Black Consciousness and Community Organising in Latin America
Tuesday 19 July 2022
2pm (New York) | 7pm (London) | 7pm (Lagos)
Over the last few years, from Chicago to Cape Town, San Diego to Santa Domingo, global Africa has been re-assessing the legacies of emancipation, de-colonisation, and the civil rights movements of the last century and a half.
One of the most significant impacts of the recent campaigns against racial injustice and sexual violence spearheaded by African Americans in the United States has been the triggering of increased race consciousness and political organising within the Black diasporas of Latin America and the Caribbean like never before seen.
Dr Mzilikazi Koné, Associate Professor of Political Science at College of the Desert, California, has been researching race, gender, and community organising in Latin America for over a decade. In what promises to be a highly engaging lecture and conversation, Dr Koné will introduce us to the Black diasporic communities of Latin America, providing insight into their historic and contemporary patterns of social and political organising, and dissect what this all means for regional and global schemes of Pan-African action.

Dr Mzilikazi Koné is Associate Professor of Political Science and Global Studies at College of the Desert, California.

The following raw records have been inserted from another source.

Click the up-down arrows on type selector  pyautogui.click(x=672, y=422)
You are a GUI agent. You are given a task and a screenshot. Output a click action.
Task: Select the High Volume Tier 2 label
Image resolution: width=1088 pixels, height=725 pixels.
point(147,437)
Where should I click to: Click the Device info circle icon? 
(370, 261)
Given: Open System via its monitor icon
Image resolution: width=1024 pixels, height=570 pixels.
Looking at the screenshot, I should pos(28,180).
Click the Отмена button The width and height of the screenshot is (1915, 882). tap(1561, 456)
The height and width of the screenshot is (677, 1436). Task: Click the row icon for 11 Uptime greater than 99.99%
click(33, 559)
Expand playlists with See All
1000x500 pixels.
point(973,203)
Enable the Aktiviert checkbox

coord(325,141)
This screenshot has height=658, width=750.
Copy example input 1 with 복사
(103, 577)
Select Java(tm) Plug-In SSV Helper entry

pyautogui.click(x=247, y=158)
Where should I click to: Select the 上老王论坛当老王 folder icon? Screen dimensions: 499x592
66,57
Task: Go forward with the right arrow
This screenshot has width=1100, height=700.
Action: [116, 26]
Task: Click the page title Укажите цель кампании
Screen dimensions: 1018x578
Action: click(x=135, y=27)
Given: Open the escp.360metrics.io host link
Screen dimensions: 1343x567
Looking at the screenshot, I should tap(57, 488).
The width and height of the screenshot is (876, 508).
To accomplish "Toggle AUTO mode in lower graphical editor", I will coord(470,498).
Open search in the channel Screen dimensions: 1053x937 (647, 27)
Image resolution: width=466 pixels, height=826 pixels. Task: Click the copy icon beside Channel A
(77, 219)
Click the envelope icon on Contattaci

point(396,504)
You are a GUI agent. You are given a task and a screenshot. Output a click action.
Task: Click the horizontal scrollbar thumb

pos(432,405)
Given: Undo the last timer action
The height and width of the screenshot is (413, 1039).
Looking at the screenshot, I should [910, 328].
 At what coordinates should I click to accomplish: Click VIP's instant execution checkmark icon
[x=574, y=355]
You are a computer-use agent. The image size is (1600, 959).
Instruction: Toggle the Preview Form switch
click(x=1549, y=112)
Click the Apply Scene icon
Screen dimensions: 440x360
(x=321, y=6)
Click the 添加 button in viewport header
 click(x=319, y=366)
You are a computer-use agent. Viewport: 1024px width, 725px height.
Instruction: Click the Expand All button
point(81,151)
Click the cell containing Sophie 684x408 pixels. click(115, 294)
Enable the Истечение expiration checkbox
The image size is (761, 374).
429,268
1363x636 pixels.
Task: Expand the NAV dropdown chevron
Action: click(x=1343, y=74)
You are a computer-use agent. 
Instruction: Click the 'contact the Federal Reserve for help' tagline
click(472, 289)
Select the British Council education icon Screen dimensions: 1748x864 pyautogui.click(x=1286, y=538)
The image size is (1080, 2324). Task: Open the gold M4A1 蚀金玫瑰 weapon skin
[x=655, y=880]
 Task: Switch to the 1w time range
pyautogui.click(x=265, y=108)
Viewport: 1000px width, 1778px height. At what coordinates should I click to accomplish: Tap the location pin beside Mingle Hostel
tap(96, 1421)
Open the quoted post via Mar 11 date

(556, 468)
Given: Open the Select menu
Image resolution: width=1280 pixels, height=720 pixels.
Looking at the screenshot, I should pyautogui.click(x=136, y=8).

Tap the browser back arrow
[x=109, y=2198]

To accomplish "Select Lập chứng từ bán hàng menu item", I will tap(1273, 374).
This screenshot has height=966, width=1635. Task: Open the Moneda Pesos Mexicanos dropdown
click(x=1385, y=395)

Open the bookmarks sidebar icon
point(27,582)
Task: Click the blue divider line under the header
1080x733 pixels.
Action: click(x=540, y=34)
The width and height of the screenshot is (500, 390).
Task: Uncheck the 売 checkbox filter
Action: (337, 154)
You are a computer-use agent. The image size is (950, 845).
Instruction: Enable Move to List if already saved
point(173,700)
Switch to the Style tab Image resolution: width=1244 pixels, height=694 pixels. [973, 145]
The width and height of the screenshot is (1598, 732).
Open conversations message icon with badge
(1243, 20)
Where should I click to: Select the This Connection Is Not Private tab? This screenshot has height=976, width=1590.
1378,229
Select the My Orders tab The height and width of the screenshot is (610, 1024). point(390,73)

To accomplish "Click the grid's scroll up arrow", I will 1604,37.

An interdisciplinary scholar, she plays a leading role in the development of programmes in Ethnic Studies. Her research focuses on race, gender, and social and political organising in Latin America and the Caribbean. She holds a B.A. from Indiana University in Human Rights, an M.A. from the University of Chicago in Latin American and Caribbean Studies, and received her PhD from UCLA’s Department of Political Science.
Dr Koné is the co-host of the Zombie History YouTube series. Zombie History is a highly innovative public history project hosted on YouTube that uses video content to platform marginalised historical narratives. It is part of the wider Zombified Media project started by scholars at Arizona State University to produce digital programming that supports interdisciplinary discourse on how to tackle the problems of today.